# Mahindra ML260 loader question



## Carl59 (Nov 7, 2021)

The Mahindra ML260 loader is supposed to fit the 4500,5500,6000 and 6500. I have a 4500 and have found an ML260 loader for sale. The loader is on a bigger tractor than mine. Either the 6000 or 6500. I don`t know which.Does anyone know if the brackets can be modified to fit my tractor? I tried google without any luck.


----------



## unsquidly (Jul 13, 2021)

According to the tractor data site that loader will work with your tractor........

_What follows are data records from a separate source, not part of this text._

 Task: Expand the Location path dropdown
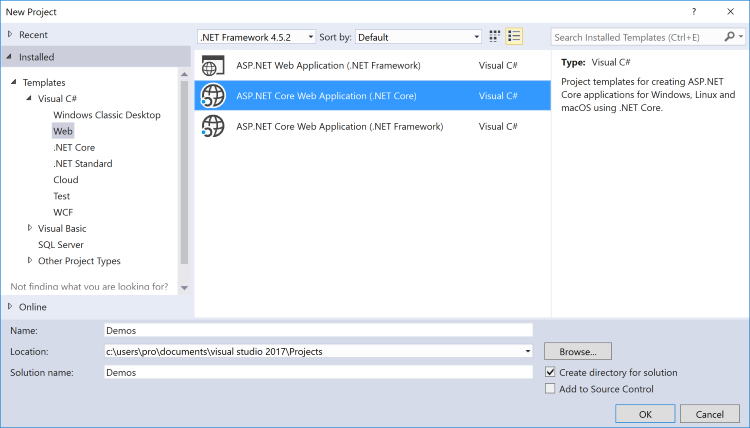pyautogui.click(x=527, y=351)
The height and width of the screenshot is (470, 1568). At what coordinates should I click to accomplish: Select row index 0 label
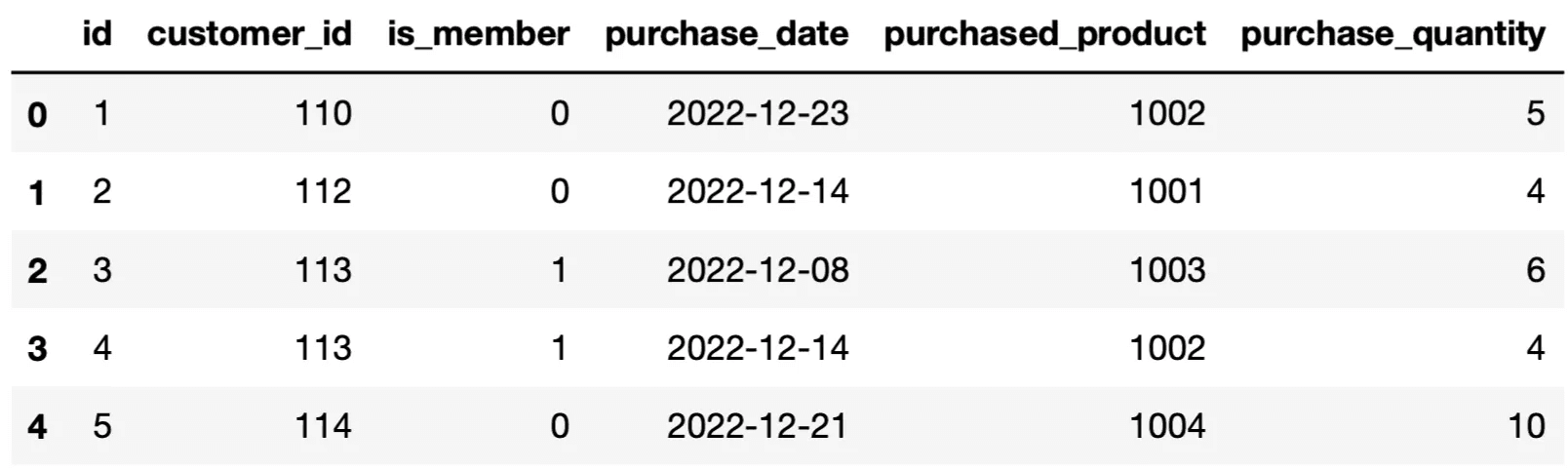coord(37,115)
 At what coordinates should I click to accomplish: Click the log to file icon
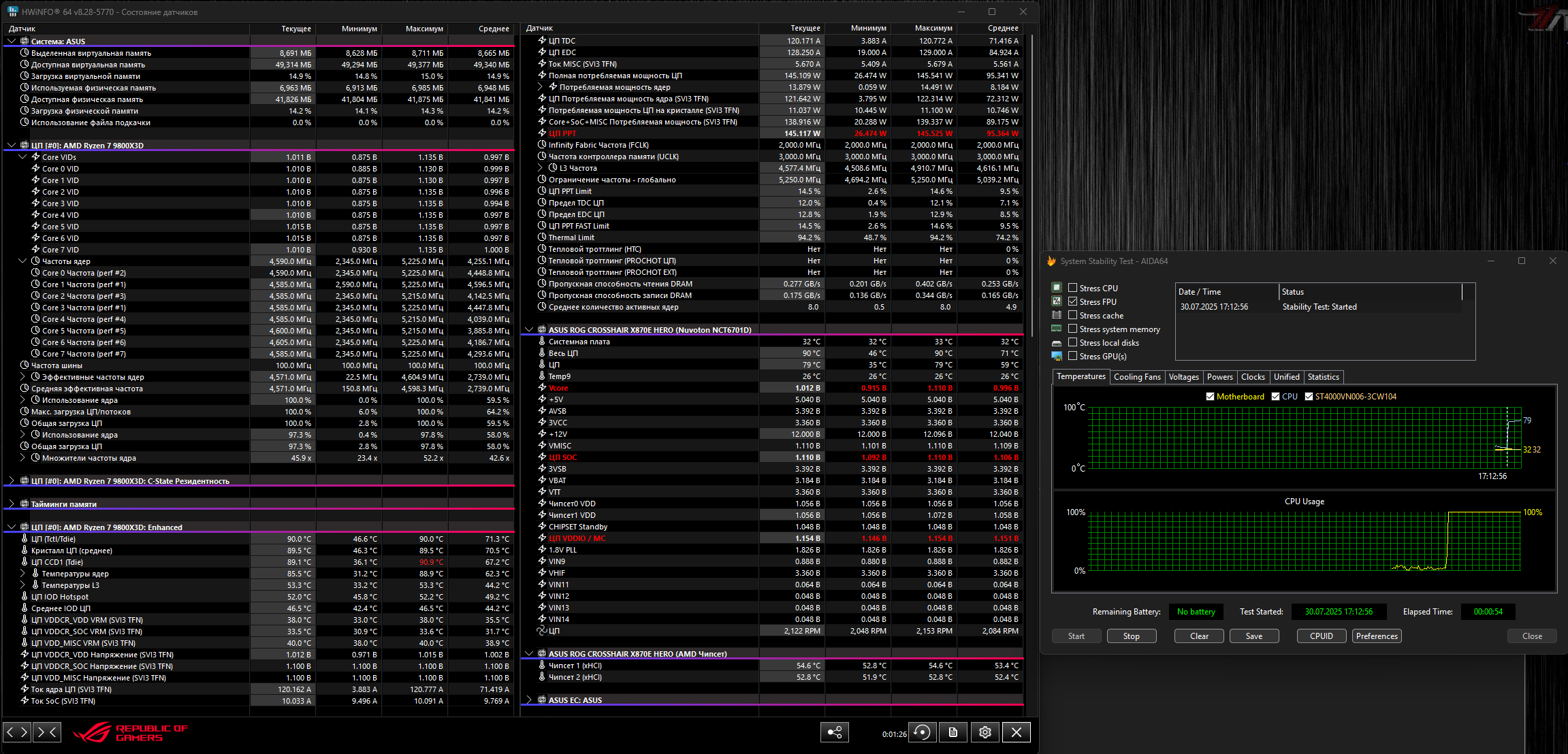tap(953, 732)
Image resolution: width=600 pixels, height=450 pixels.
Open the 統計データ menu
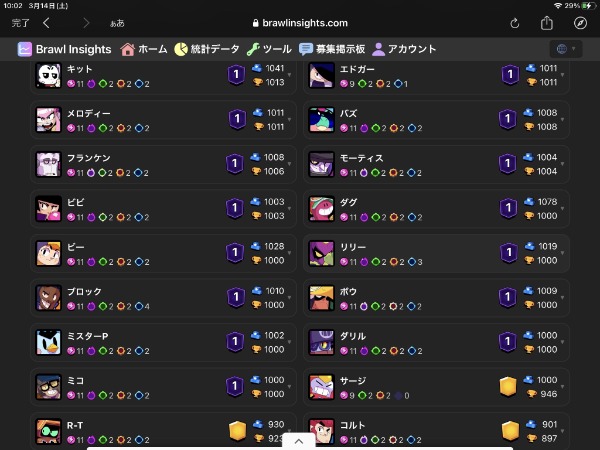click(x=207, y=49)
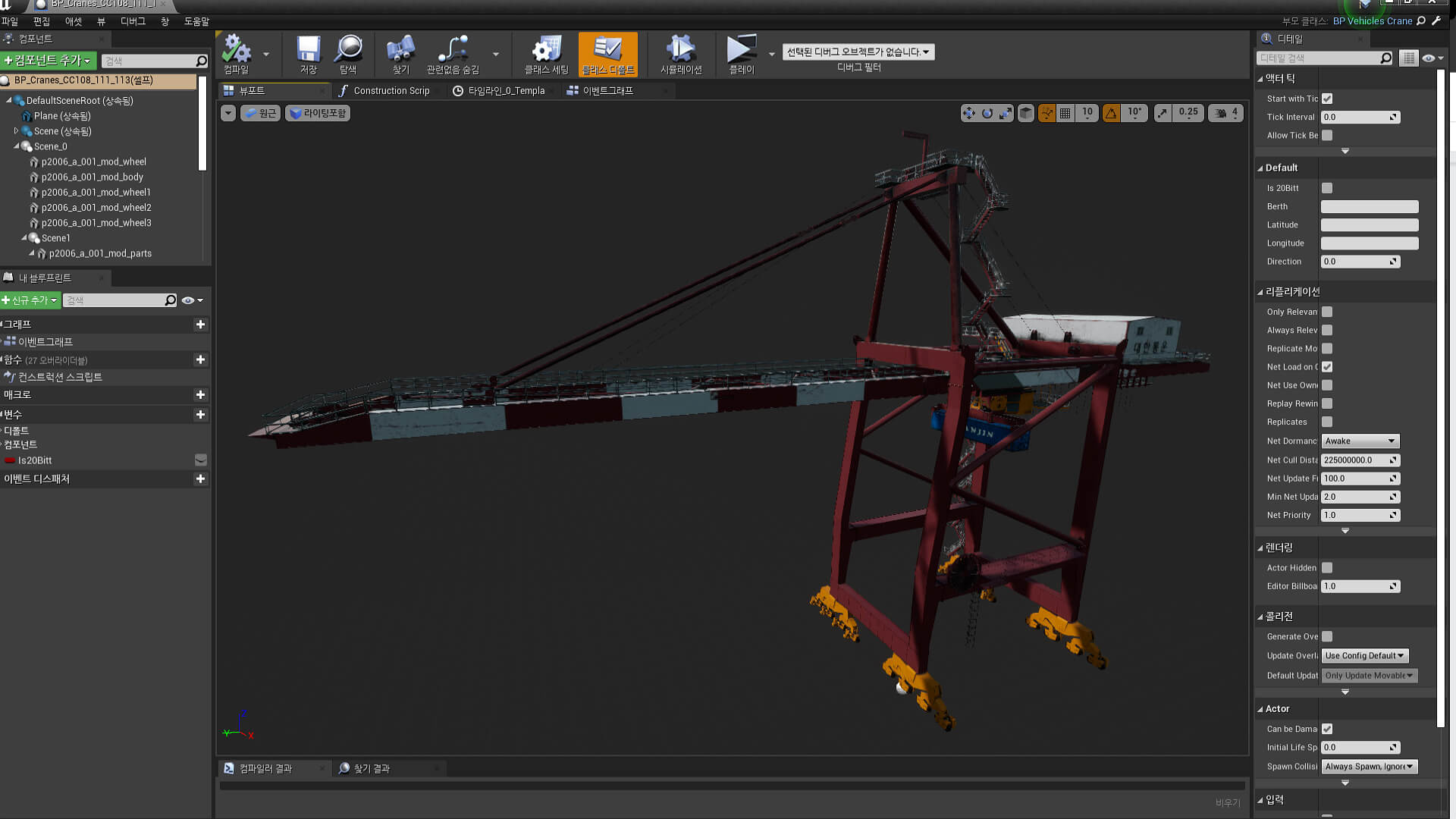
Task: Open the 디버그 menu in menu bar
Action: 133,21
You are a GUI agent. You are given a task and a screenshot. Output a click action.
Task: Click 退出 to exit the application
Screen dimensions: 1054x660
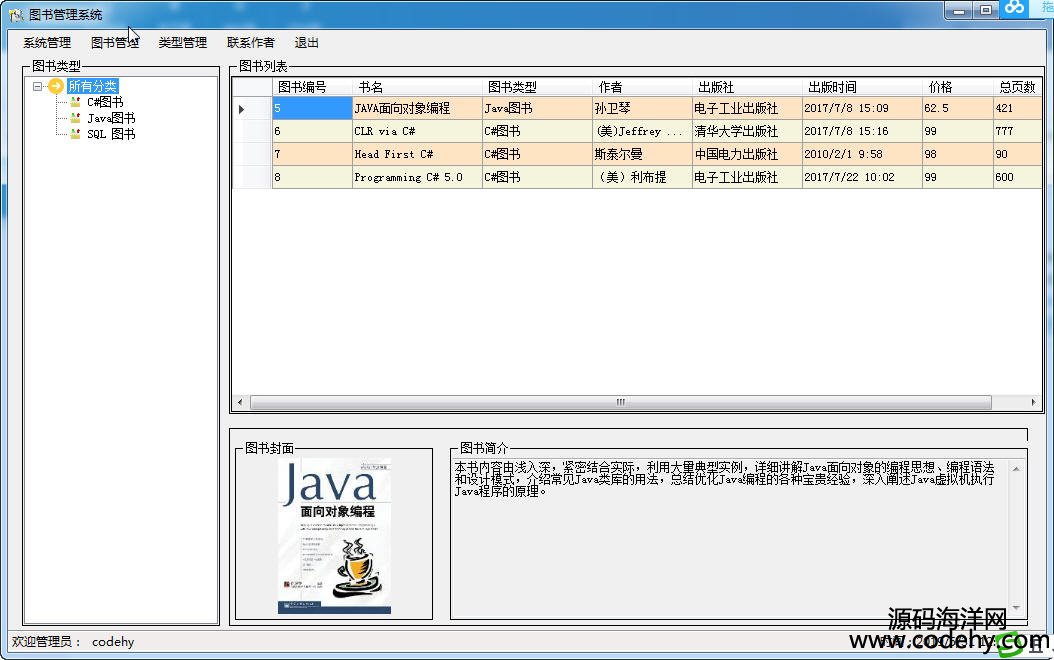click(307, 43)
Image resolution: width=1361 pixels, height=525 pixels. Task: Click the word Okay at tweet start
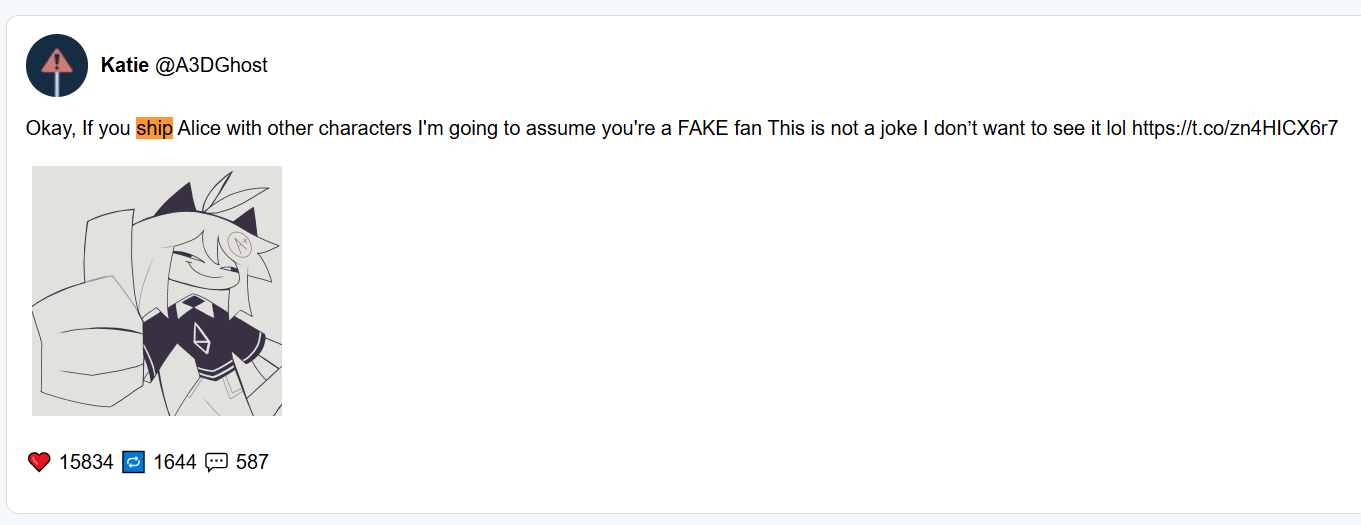(x=49, y=129)
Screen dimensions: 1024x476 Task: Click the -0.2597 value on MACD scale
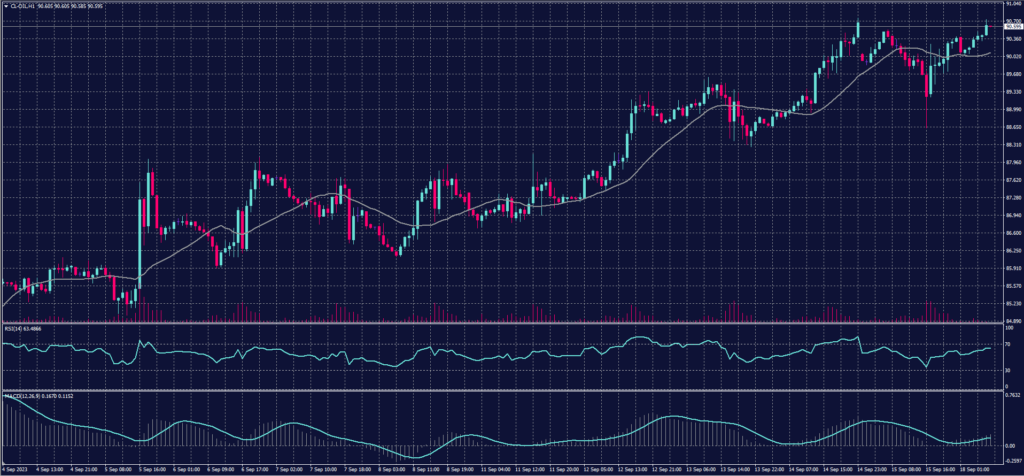[x=1008, y=459]
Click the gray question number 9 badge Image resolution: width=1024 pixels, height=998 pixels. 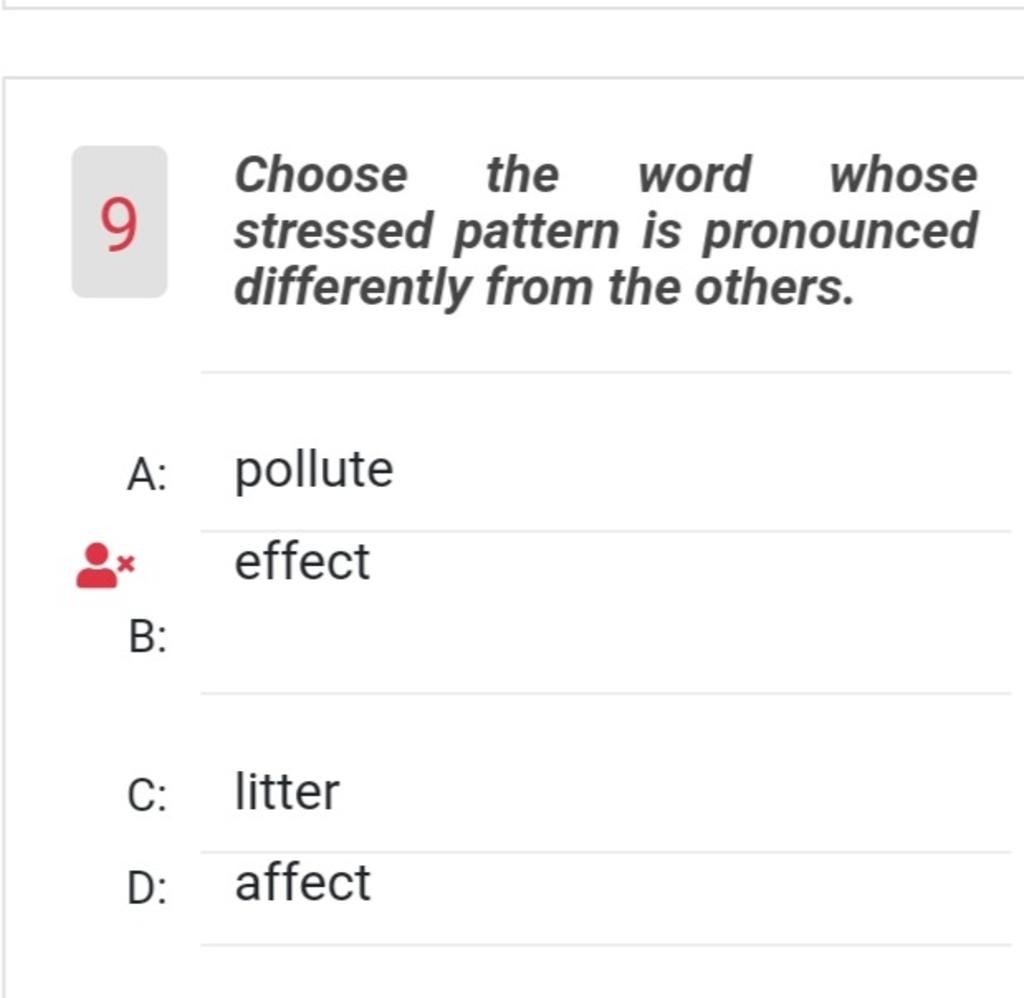tap(120, 222)
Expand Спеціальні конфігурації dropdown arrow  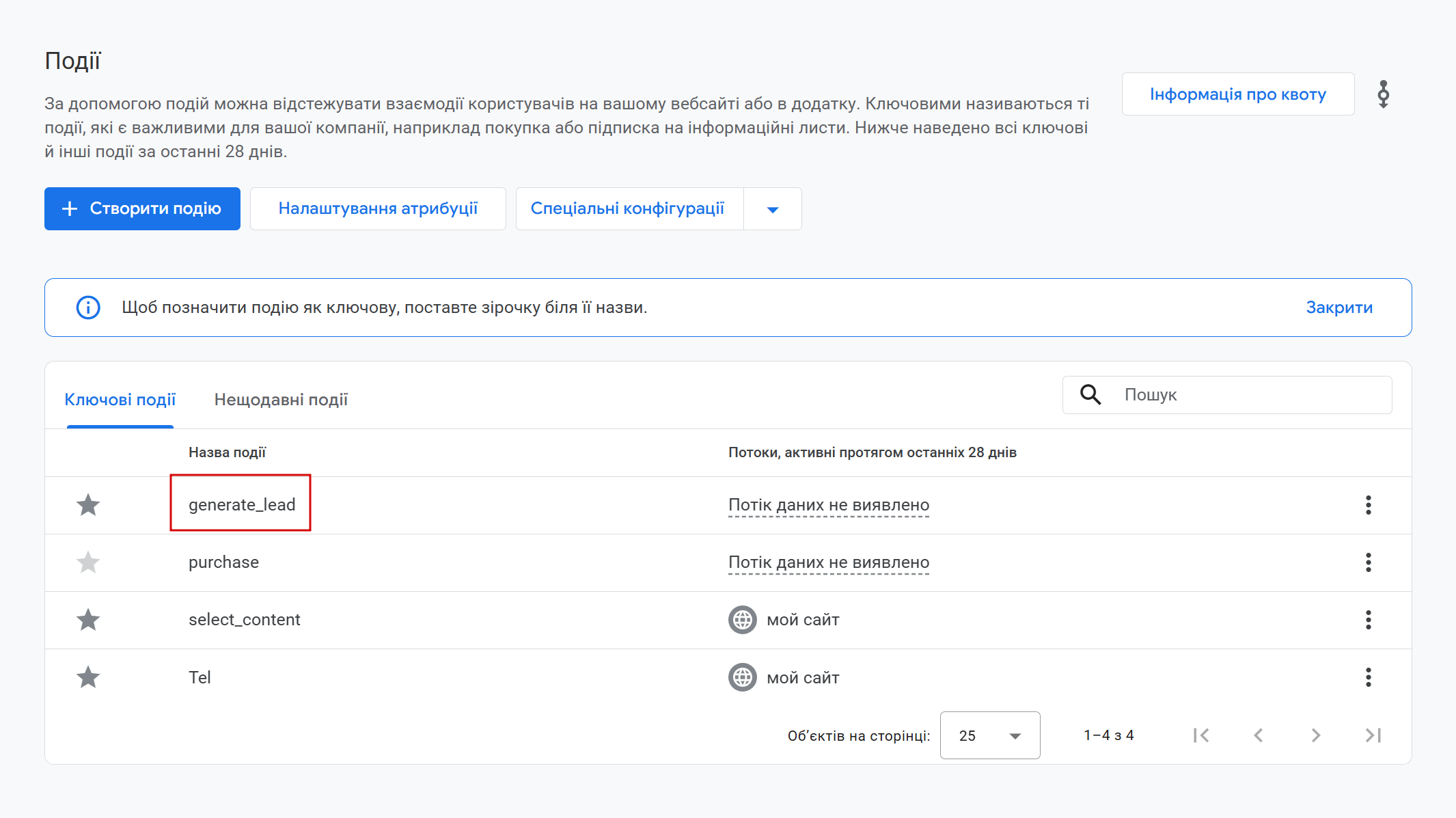(x=773, y=209)
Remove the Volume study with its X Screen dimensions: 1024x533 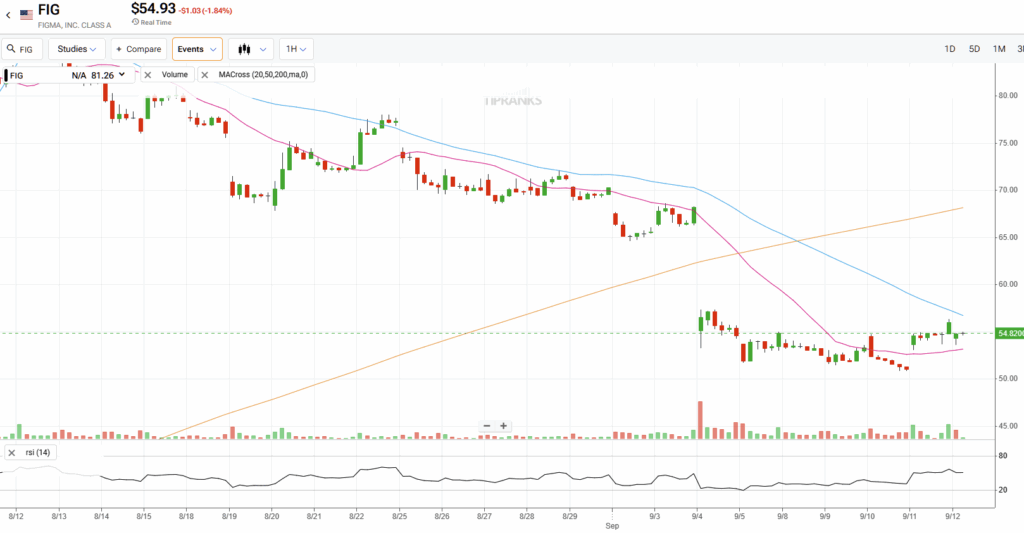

TractorData.com Mahindra 4500 tractor attachments information

I would give a quick call to the local dealer and ask them this question before you buy.....If there are any brackets to change out they probably have them and could hook ya right up with the correct parts.....


----------



## Carl59 (Nov 7, 2021)

I am going to pick up the loader this weekend. I`m not sure what I`ll have to do to the brackets to attach it to the tractor but the man I`m buying from is selling me those too. I went by the Mahindra dealer and looked at all he had on the lot with loaders and I don`t think it will be difficult to modify. If I even have to at all. My mahindra dealer is a nice guy but he`s swamped. People always waiting and the phone going off nonstop.He sells parts for just about any old tractor as well as Mahindra. His family works there too and they are still busy. There is no such thing as a quick call to them. He can`t get the ML260 stuff any more. He says it`s outdated and wants to sell me a new tractor. NO WAY! Saturday I get my loader.


----------



## Carl59 (Nov 7, 2021)

If anyone wants to know in case there are loader questions like mine. My tractor is the 4500 model. I bought a loader(ML260) from a 6500. The loader brackets are completely interchangeable.It took about two or three hours to hook up the whole thing( I`ve never done it before). I`m pretty sure the ML260 is interchangeable between all four tractors( 4500,5500,6000 and 6500).


----------



## pogobill (Jan 31, 2012)

We're glad it all worked out. Thanks for sharing this information with everyone!


----------



## camcar (3 d ago)

Carl59 said:


> The Mahindra ML260 loader is supposed to fit the 4500,5500,6000 and 6500. I have a 4500 and have found an ML260 loader for sale. The loader is on a bigger tractor than mine. Either the 6000 or 6500. I don`t know which.Does anyone know if the brackets can be modified to fit my tractor? I tried google without any luck.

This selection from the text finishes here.